## BEGIN Data for processing
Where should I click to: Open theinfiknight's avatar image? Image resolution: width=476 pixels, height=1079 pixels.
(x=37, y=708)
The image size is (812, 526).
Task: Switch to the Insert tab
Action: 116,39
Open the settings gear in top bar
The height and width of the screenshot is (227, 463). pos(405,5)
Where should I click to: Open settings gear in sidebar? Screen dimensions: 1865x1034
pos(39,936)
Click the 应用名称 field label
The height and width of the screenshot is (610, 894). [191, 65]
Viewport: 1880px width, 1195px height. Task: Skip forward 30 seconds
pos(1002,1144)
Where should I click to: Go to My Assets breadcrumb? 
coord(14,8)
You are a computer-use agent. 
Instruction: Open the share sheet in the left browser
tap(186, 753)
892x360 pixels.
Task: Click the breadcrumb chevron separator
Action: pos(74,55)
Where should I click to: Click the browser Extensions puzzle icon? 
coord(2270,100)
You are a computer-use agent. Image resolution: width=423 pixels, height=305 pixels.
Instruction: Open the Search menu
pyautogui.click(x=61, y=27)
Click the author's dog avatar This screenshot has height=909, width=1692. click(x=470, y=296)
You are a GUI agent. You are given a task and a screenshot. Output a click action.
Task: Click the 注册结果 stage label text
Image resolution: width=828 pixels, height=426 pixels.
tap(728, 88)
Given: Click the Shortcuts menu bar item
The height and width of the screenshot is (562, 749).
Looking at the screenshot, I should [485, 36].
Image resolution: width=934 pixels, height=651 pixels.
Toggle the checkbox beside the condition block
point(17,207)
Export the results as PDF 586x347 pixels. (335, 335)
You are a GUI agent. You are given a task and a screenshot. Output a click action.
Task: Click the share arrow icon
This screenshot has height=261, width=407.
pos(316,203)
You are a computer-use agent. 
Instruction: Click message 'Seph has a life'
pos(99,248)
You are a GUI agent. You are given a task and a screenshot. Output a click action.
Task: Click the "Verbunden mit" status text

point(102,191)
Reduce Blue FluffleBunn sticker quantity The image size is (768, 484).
## END Data for processing
- The request -
Turn these records into a numbered list, leaving out any blank lines.

- Result of the exercise -
1. Where should I click to: Open theinfiknight's avatar image? Image resolution: width=476 pixels, height=1079 pixels.
2. (x=37, y=708)
3. The image size is (812, 526).
4. Task: Switch to the Insert tab
5. Action: 116,39
6. Open the settings gear in top bar
7. The height and width of the screenshot is (227, 463). pos(405,5)
8. Where should I click to: Open settings gear in sidebar? Screen dimensions: 1865x1034
9. pos(39,936)
10. Click the 应用名称 field label
11. The height and width of the screenshot is (610, 894). [191, 65]
12. Viewport: 1880px width, 1195px height. Task: Skip forward 30 seconds
13. pos(1002,1144)
14. Where should I click to: Go to My Assets breadcrumb? 
15. coord(14,8)
16. You are a computer-use agent. 
17. Instruction: Open the share sheet in the left browser
18. tap(186, 753)
19. 892x360 pixels.
20. Task: Click the breadcrumb chevron separator
21. Action: pos(74,55)
22. Where should I click to: Click the browser Extensions puzzle icon? 
23. coord(2270,100)
24. You are a computer-use agent. Image resolution: width=423 pixels, height=305 pixels.
25. Instruction: Open the Search menu
26. pyautogui.click(x=61, y=27)
27. Click the author's dog avatar This screenshot has height=909, width=1692. click(x=470, y=296)
28. You are a GUI agent. You are given a task and a screenshot. Output a click action.
29. Task: Click the 注册结果 stage label text
30. Image resolution: width=828 pixels, height=426 pixels.
31. tap(728, 88)
32. Given: Click the Shortcuts menu bar item
33. The height and width of the screenshot is (562, 749).
34. Looking at the screenshot, I should [485, 36].
35. Image resolution: width=934 pixels, height=651 pixels.
36. Toggle the checkbox beside the condition block
37. point(17,207)
38. Export the results as PDF 586x347 pixels. (335, 335)
39. You are a GUI agent. You are given a task and a screenshot. Output a click action.
40. Task: Click the share arrow icon
41. This screenshot has height=261, width=407.
42. pos(316,203)
43. You are a computer-use agent. 
44. Instruction: Click message 'Seph has a life'
45. pos(99,248)
46. You are a GUI agent. You are given a task and a screenshot. Output a click action.
47. Task: Click the "Verbunden mit" status text
48. point(102,191)
49. Reduce Blue FluffleBunn sticker quantity The image size is (768, 484).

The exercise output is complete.